The mood was darkened by data showing the Eurozone’s business slump deepened at a far faster pace than expected in April, suggesting the economy will stay in recession at least until the second half of the year.
The Eurozone’s commitment to reform may also be in doubt after Dutch Prime Minister Mark Rutte’s government collapsed in a crisis over budget cuts, while Socialist leader Francois Hollande, who has vowed to seek changes to a new EU fiscal treaty, won the first round of France’s presidential election.
Some analysts said a defeat for incumbent Nicolas Sarkozy in the 6 May second round could weaken cooperation between France and Germany in dealing with the debt crisis.
“The prognosis for equity markets is they have to accept that under the current situation we’re not going to be able to magic-wand this and see it finished in a few weeks,” said Paul Kavanagh, a partner at Killik & Co.
“My fear at the moment is that [investors] appear to be panicking because the outcomes are getting more uncertain as we get further into this crisis – not less uncertain.”
The FTSE 100 index closed 106.58 points, or 1.9 per cent, lower at 5,665.57, its lowest close since 13 April, having ended up 0.5 per cent on Friday to record a 2.1 per cent advance on the week.
“It looks like we’re in a near-term corrective downtrend,” Phil Roberts, chief European technical strategist at Barclays Capital, said, highlighting that the index failed last week to retrace more than 50 per cent of the sell-off from its March high to this month’s low.

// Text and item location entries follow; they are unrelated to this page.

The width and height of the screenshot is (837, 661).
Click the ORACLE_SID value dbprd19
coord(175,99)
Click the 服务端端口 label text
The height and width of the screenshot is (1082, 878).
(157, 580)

He reckoned the 200-day moving average, at 5,568, could be revisited.
Broadcaster BSkyB was one of only two gainers, ahead 0.7 per cent, aided by its ongoing share buy-back programme, and ahead of third-quarter results due on 2 May. Trading volume in BSkyB was robust, at one and a half times its 90-day daily average.
Commodity stocks were the biggest drag on the UK blue-chip index, as copper prices and crude dropped after mixed factory activity data from China alongside the concerns surrounding the Eurozone.
China’s factories posted their best performance this year as a measure of new business rose from multi-month lows in April, with the HSBC flash PMI at 49.1 vs final March reading of 48.3, but overall activity still contracted for a sixth successive month.
Banks also came under heavy pressure on worries about their exposure to the euro area debt crisis ahead of the sector’s first-quarter results season.
Barclays, the first of the British banks to report, was the worst off, down 4.2 per cent, ahead of its results on Thursday.
International Consolidated Airlines Group shed 5.4 per cent, the second-top FTSE 100 loser, as investors eyed integration issues after the owner of British Airways and Iberia completed its acquisition of Lufthansa’s UK airline, BMI, on Friday.
IAG’s chief executive Willie Walsh said the company was in talks with potential buyers for the two subsidiaries but that a sale was far from certain.